⟨

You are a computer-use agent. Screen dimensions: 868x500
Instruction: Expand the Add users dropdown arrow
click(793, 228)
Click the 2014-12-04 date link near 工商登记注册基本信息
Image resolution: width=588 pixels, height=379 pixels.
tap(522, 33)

⟩

| Required work |
An exact copy of the listing is the goal. Transcribe it in full.

| Output below |
You are a computer-use agent. Screen dimensions: 868x500
Instruction: Expand the Add users dropdown arrow
click(793, 228)
Click the 2014-12-04 date link near 工商登记注册基本信息
Image resolution: width=588 pixels, height=379 pixels.
tap(522, 33)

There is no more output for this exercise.